By Michael McGuire, Allen and Unwin, $29.99.

Michael McGuire is one of a number of successful Australian journalists who have segued into writing thrillers. Joining the likes of Tony Jones, Michael Brissenden, Steve Lewis and Chris Uhlmann. The thing about journalists is that they tend to know how to spin a good tale. And McGuire is no exception. But in some ways, his position of a little too much knowledge of the genre hampers his second novel Flight Risk.

Flight Risk is built on the very real (still unsolved) mystery of Malaysian flight MH370 which disappeared between Kuala Lumpur and Beijing. The book opens with a Garuda flight from Sydney to Jakarta disappearing mid-flight. Ted Anderson, former airforce and commercial pilot, and slightly rogue secret agent, working for an Australian spy agency that is more secret than the official Australian spy agency, is called in to investigate. Ted jets off to Jakarta to check up on the pilot of the missing plane where he runs into the Americans who have concerns of their own and are not too happy with Ted playing in their sandpit. Soon another plane has disappeared and then another.

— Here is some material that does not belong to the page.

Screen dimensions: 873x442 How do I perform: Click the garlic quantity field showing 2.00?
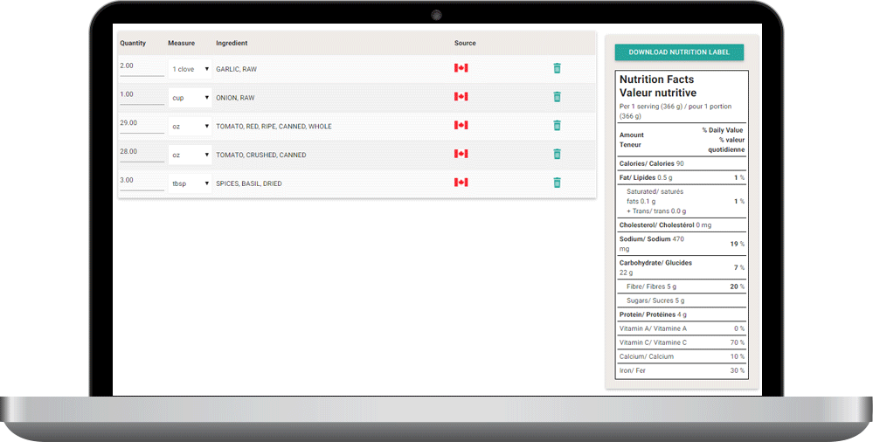141,66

Through a tangled series of events, Ted ends up as a passenger on a plane that he thinks is going to go the same way and it turns out he is right.

Flight Risk has an irresistible hook. Ever since 9/11, the fragility of the global air travel system has been high in people’s minds. And the mystery of MH370 still looms in the global consciousness. Bringing these together, with reference to other famous uses of aircraft by terrorists, gives what could be an outlandish scenario that flavour of realism that it needs. And despite plenty of exposition and scene setting, McGuire manages to create a feeling of unease from the start. The middle section of the book, when Ted starts to get to the heart of the mystery is the most effective and creepy.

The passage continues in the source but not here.